I can understand the worry about losing your licence or having temporary restrictions put on you, and I can also understand how tempting it can be to not inform the DVLA as it can seem unlikely that they could find out (although your Dr could inform the DVLA themselves if they know that you have not informed the DVLA despite having been advised to- though they would have to tell you they are doing so and it's not something which is done lightly or frequently).

I would encourage you to do things properly because I have seen first hand the potentially serious impact of not doing so and being found out. I have a family member who had a notifiable condition who didn't bother to inform DVLA (or insurance company) because not being able to drive would have made life really difficult and they really didn't think they'd be found out. They thought even if they did it would be a minor thing and a small fine or something. Unfortunately, they had an accident.

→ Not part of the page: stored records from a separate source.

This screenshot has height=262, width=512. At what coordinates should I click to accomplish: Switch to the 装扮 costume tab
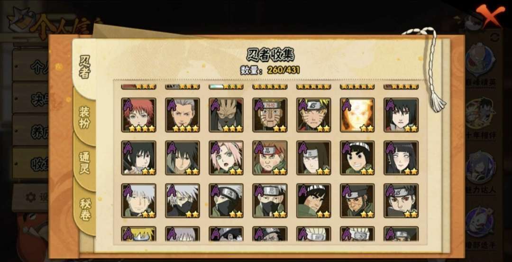pos(84,117)
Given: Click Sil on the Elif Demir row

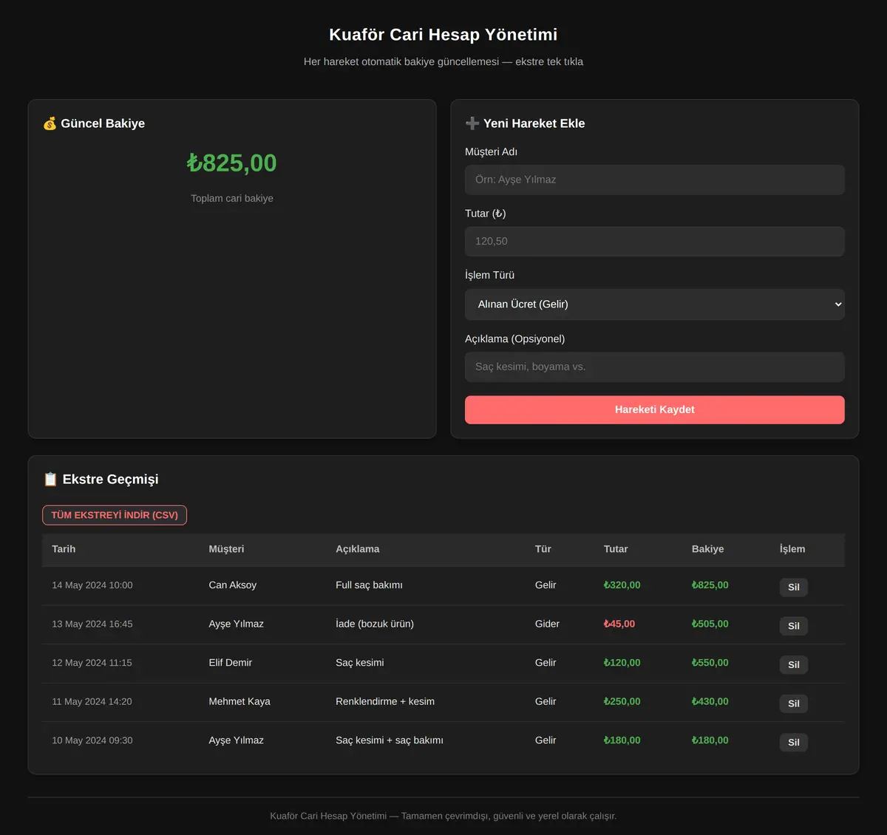Looking at the screenshot, I should pyautogui.click(x=794, y=665).
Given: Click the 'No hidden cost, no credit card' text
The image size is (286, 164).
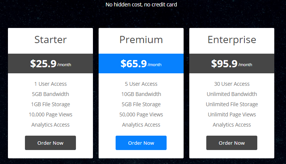Looking at the screenshot, I should pyautogui.click(x=141, y=5).
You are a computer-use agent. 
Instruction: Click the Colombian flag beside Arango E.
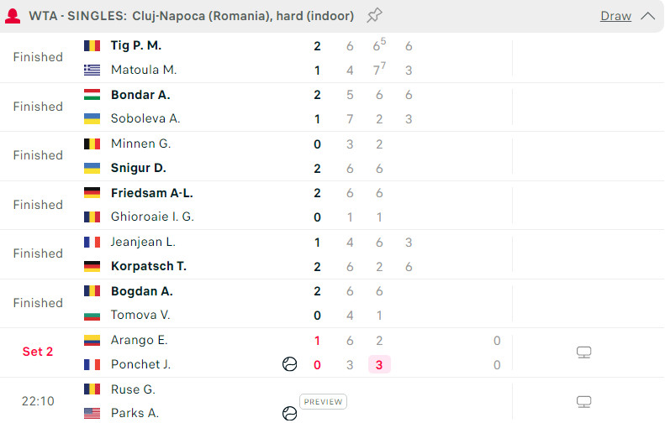pos(92,341)
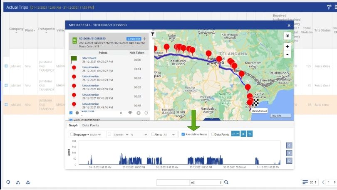The height and width of the screenshot is (190, 337).
Task: Uncheck the Pre-define Route checkbox
Action: [x=183, y=134]
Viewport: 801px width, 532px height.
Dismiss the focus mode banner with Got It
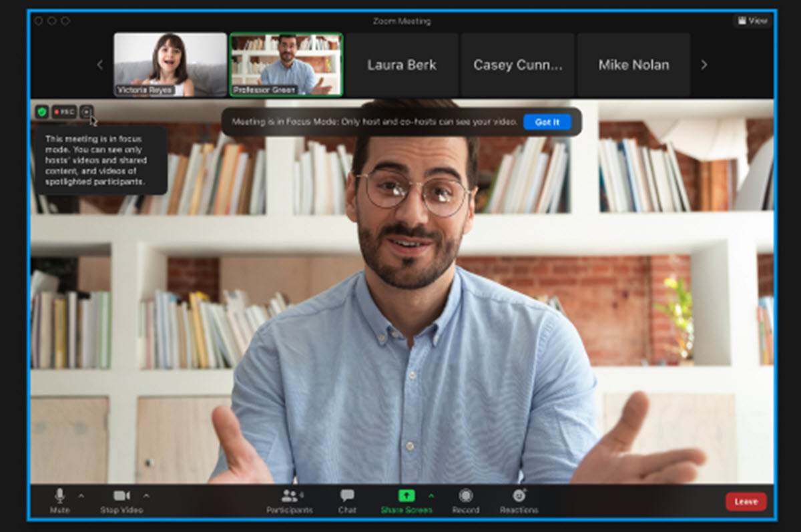pyautogui.click(x=547, y=122)
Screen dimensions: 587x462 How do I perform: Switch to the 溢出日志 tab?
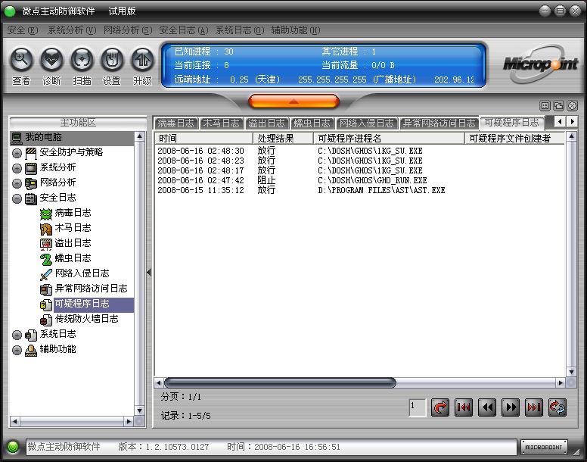pos(266,123)
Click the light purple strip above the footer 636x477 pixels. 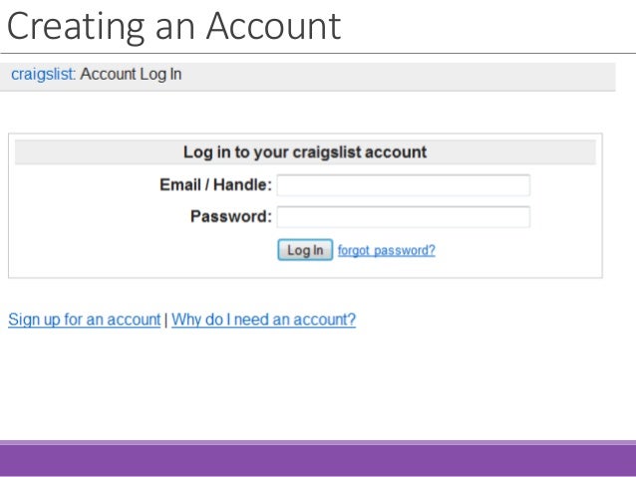coord(318,443)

Through this, the insurance company found out about their condition. The insurance company declared the insurance invalid and cancelled the policy. They then refused to pay for the cost of repair for either vehicle or the legal costs etc. This has been financially disastrous for them. The insurance company also passed the information on to the DVLA, who investigated and this led to a big fine and legal proceedings as they were deemed to be driving without insurance and also for non-disclosure. This led to licence being lost for a long period. Having an insurance policy cancelled has meant getting other kinds of insurance has been more difficult and expensive, with some companies refusing even to provide a quote. Just be aware of the potential consequences should you be found out.

Lastly, I would say that notifiable conditions are notifiable for a reason and this because it is possible that your medical condition could make it unsafe for you to drive. Imagine how you'd feel if you did cause serious harm to others or yourself when you were driving whilst unsafe to do so. Look at the Glasgow bin lorry driver and the grief he has caused- I do recognise that your condition is different and I'm guessing you don't have an HGV licence so the situation and degree of risk are different, but the principle still applies IMO.

Sorry for the long post. As I said, I've seen the devastating effect of not declaring and I wouldn't wish it on anyone.